Reading text:
-- -- --
The Fresh Loaf

News & Information for Amateur Bakers and Artisan Bread Enthusiasts

Bowl covered loaf vs. uncovered - big difference!!

Nickisafoodie's picture

Bowl covered loaf vs. uncovered - big difference!!

Boule covereduncovered on left


I made one large 7 pound recipe for two loaves (Hamelman's "Vermont Sourdough with Increased Whole Wheat").  Given they were 3.5 lbs each I baked one at a time. Both were retarded 13 hours in the fridge (okay, one was 12 and one was 13 hours) then placed directly on the hot stone after slashing, steam used first 12 minutes.

The first loaf used a large stainless bowl covering for the first 15 minutes of baking.  When removing the bowl some of the dough stuck to the side and pulled away, but it finished nice and the tear is not too noticable.  Thus my decision to bake the second loaf without the bowl - a big mistake (on the left in the first picture and in the single shot picture). 

You can see how the bowl made the first loaf on the right better looking with tiny bubbles and a nice crust.  The "mistake loaf" on the left and bottom has a dull looking crust in addition to a demarcation line about one inch up the side and all over the bottom which essentially matches the look and sheen of the crust from the first covered loaf.  The better looking blisters and color must be from the heat of the stone which can be seen when looking at the side of the loaf.   The top part of the uncovered loaf in the second picture doesn't have the nice color and tiny bubbles on the skin that the covered one has. 

I expect them both to look and taste the same when they cut on Thanksgiving- but visually speaking (and poor slashing technique aside) the loaf on the right looks much better.  So my take away is to stay with a covered loaf going forward. 

One other thought that surprised me: the oven spring was better on these breads coming right out of the refigerator and into the oven than those of the past where I would take them out one hour to warm up at room temp while the oven was preheating.  The chilled dough seems to not spread out to lower height and wider loaf by keeping the pent up energy intact until released by the heat - resulting in a higher rising loaf than otherwise.
-- -- --
Stated goal A: Please set down a passage of the baking post word for word, starting at "I made one large" and ending at "single shot picture).".
Stated goal B: According to the baking post, for how long was the first loaf covered by the stainless bowl?
The data that comes next has no connection to the baking post.

Saved data entries:
-- -- --
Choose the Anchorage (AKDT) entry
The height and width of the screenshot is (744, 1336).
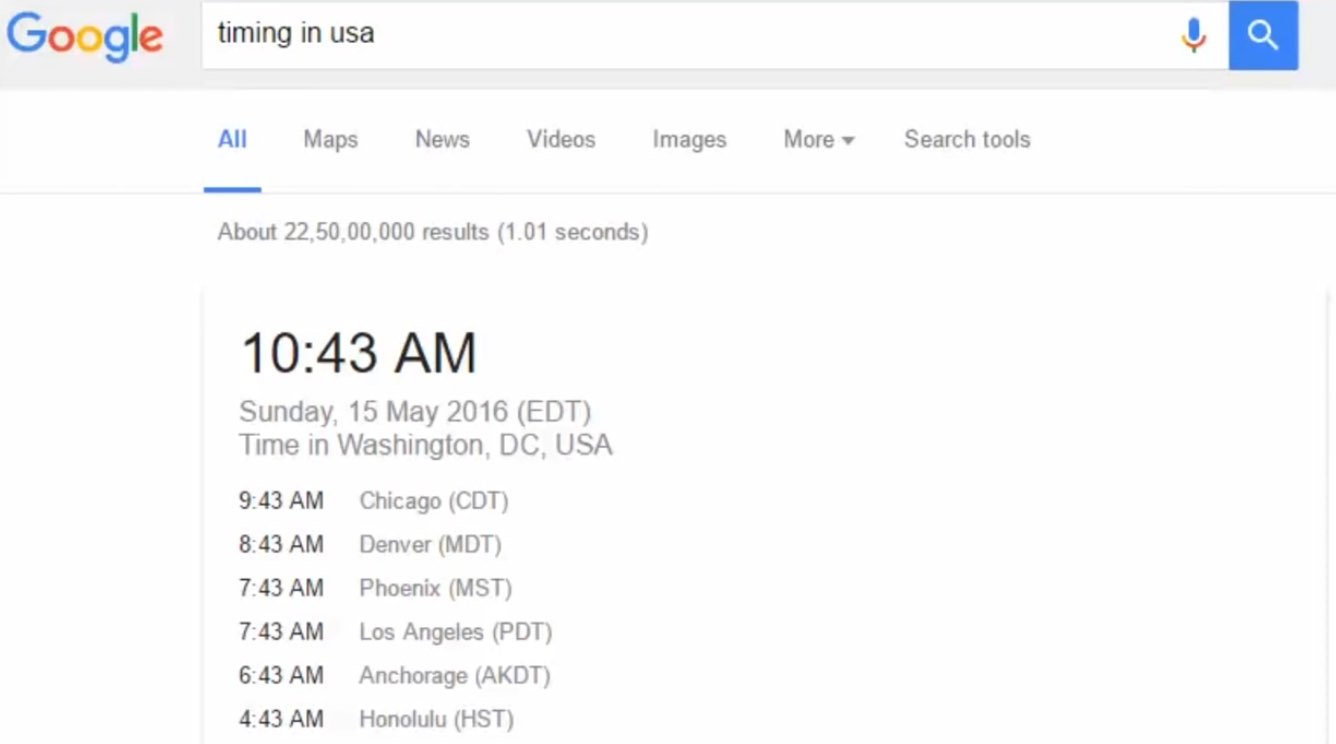coord(454,676)
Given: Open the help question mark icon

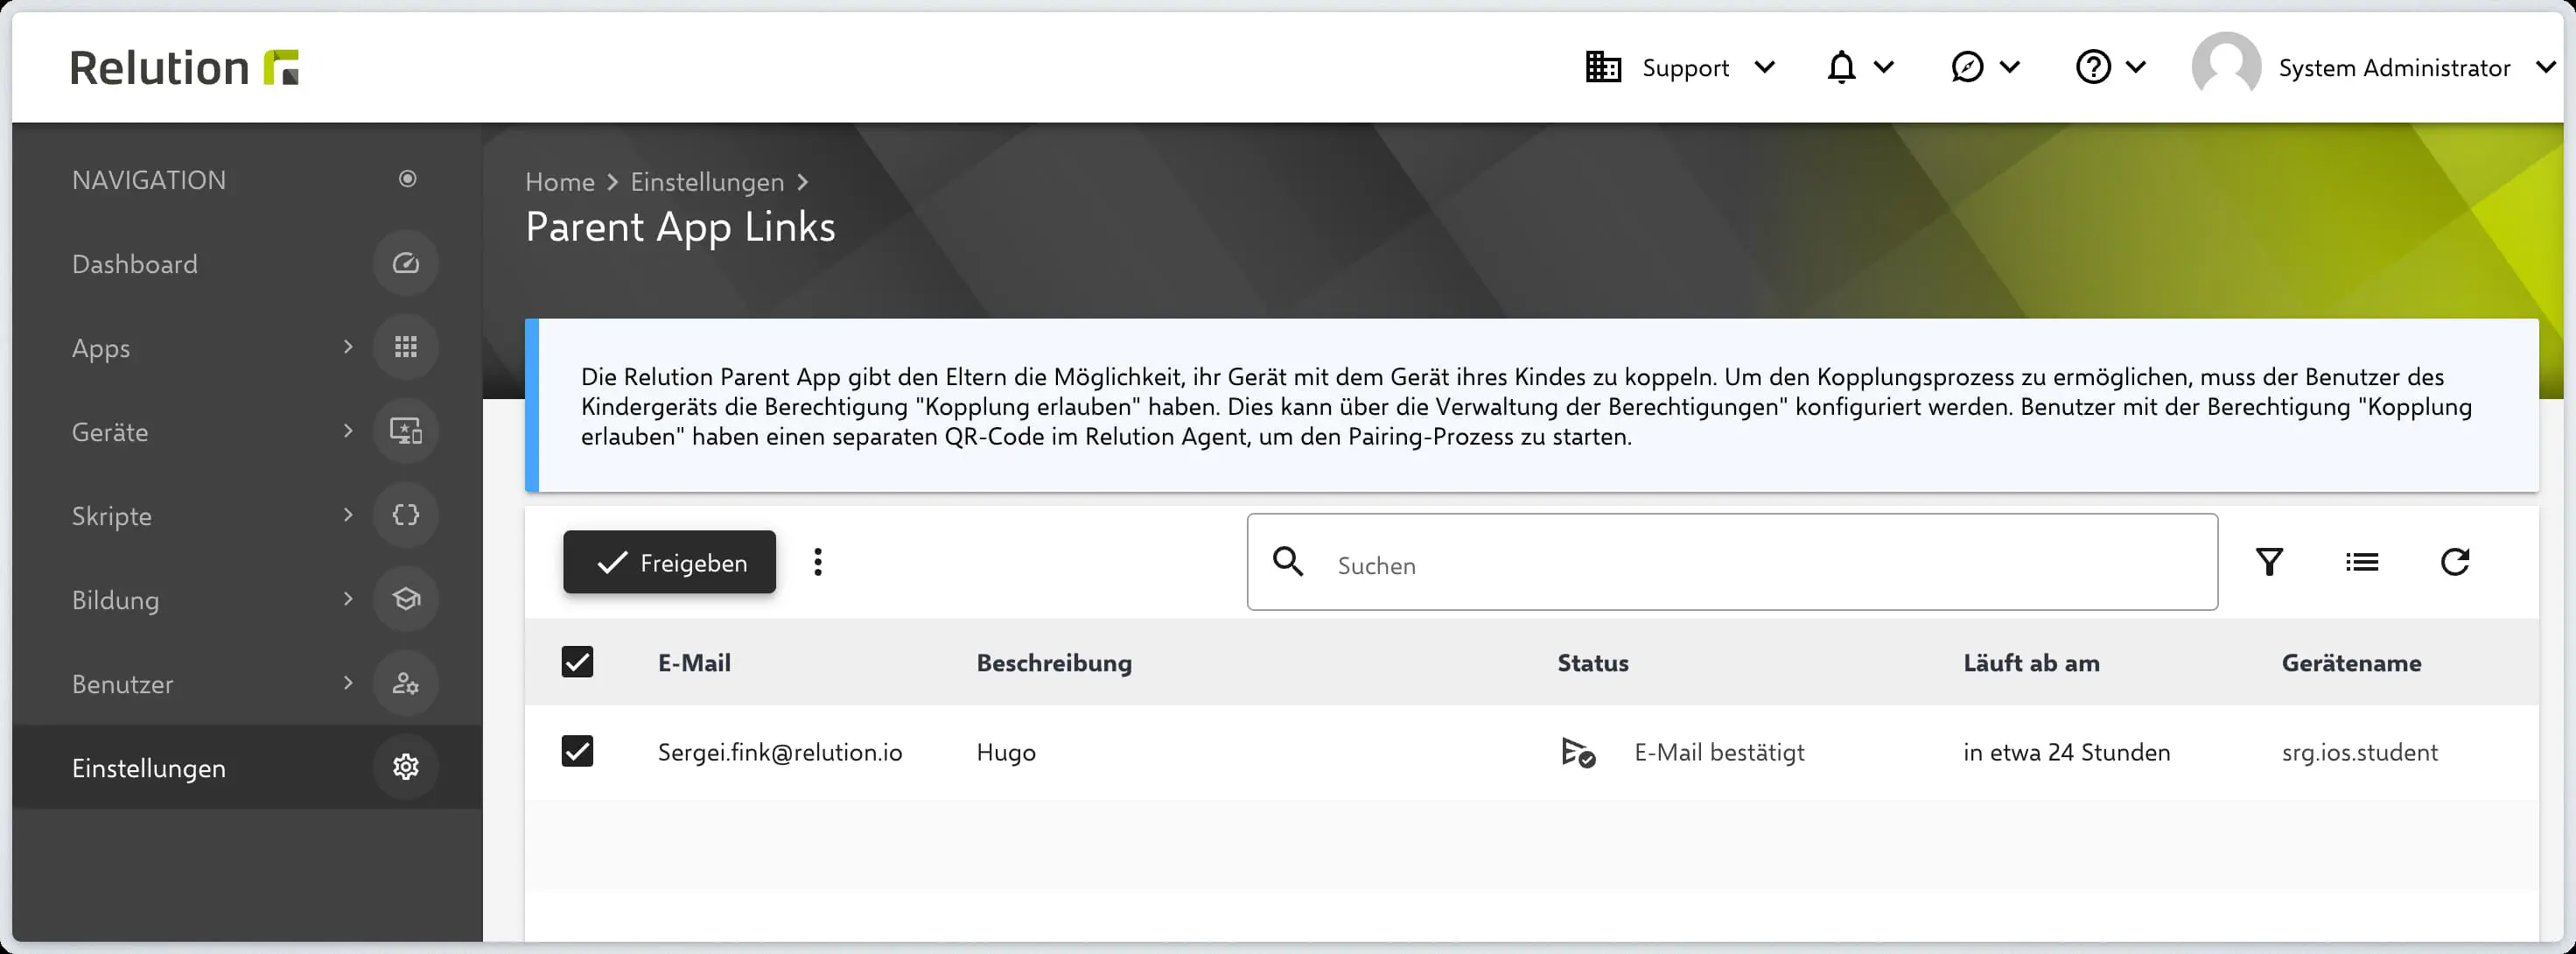Looking at the screenshot, I should coord(2092,68).
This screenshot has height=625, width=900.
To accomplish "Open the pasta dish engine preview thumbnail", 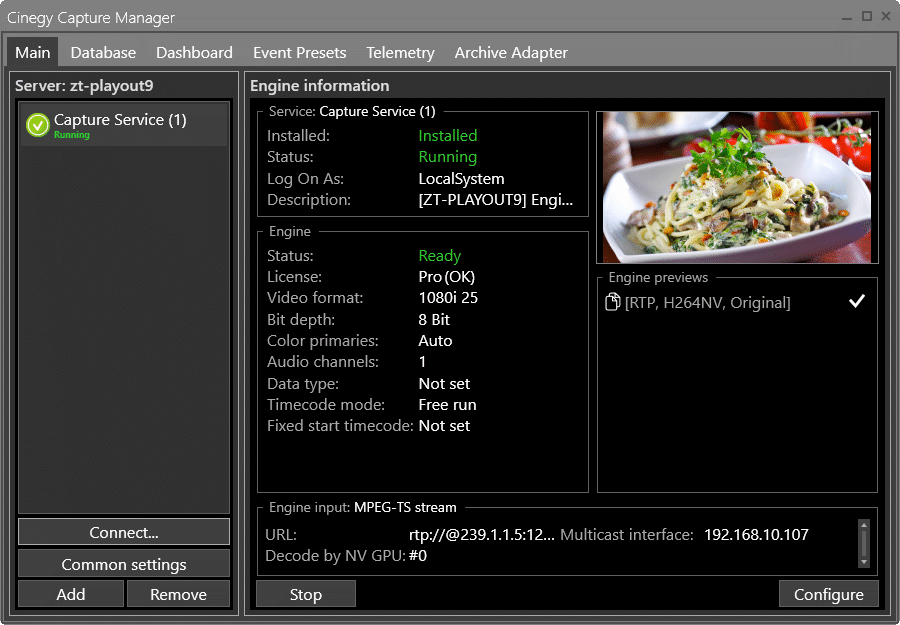I will [736, 186].
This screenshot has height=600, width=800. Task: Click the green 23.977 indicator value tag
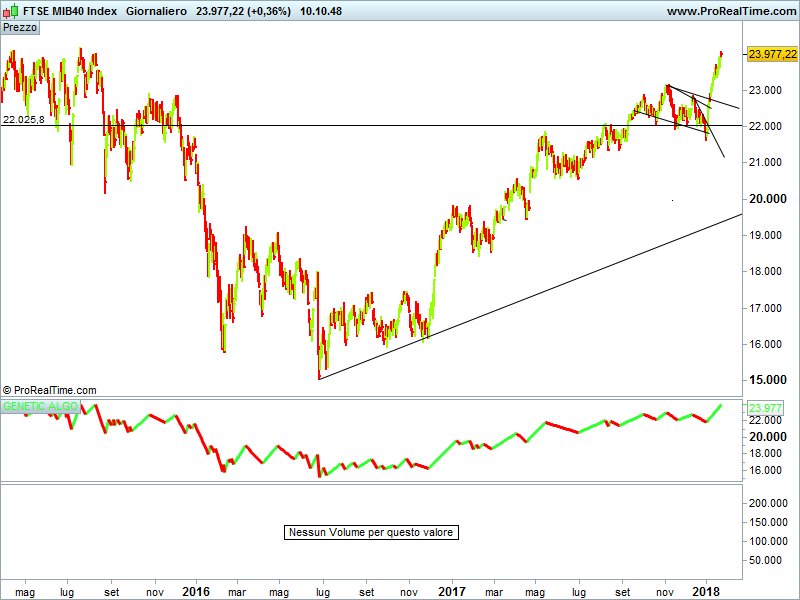pyautogui.click(x=764, y=407)
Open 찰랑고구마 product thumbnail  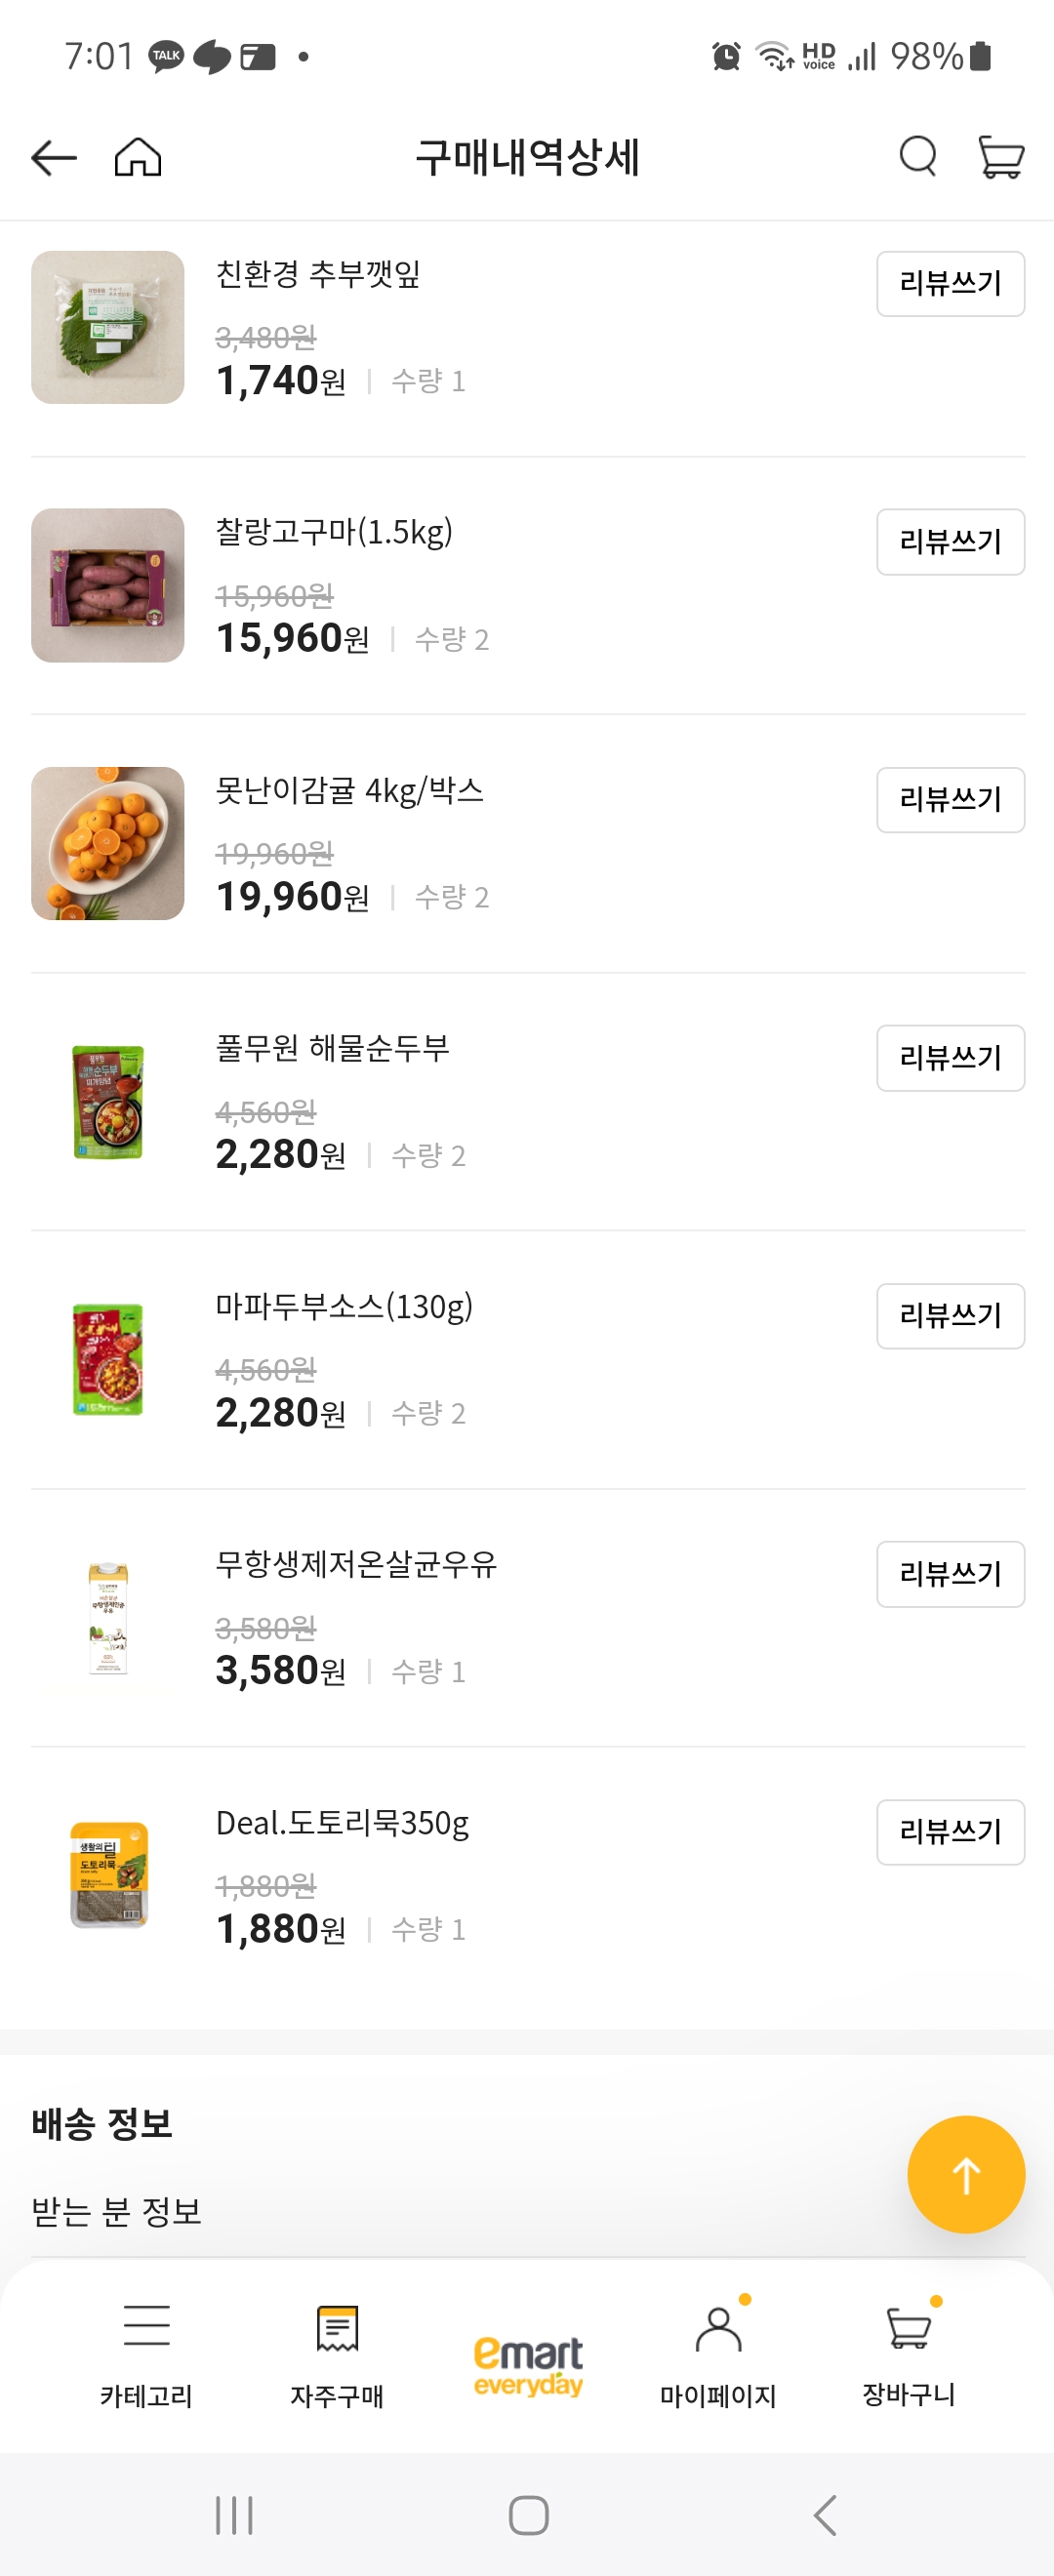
-- -- --
Complete response A:
I made one large 7 pound recipe for two loaves (Hamelman's "Vermont Sourdough with Increased Whole Wheat").  Given they were 3.5 lbs each I baked one at a time. Both were retarded 13 hours in the fridge (okay, one was 12 and one was 13 hours) then placed directly on the hot stone after slashing, steam used first 12 minutes.

The first loaf used a large stainless bowl covering for the first 15 minutes of baking.  When removing the bowl some of the dough stuck to the side and pulled away, but it finished nice and the tear is not too noticable.  Thus my decision to bake the second loaf without the bowl - a big mistake (on the left in the first picture and in the single shot picture).

Complete response B: For the first 15 minutes of baking.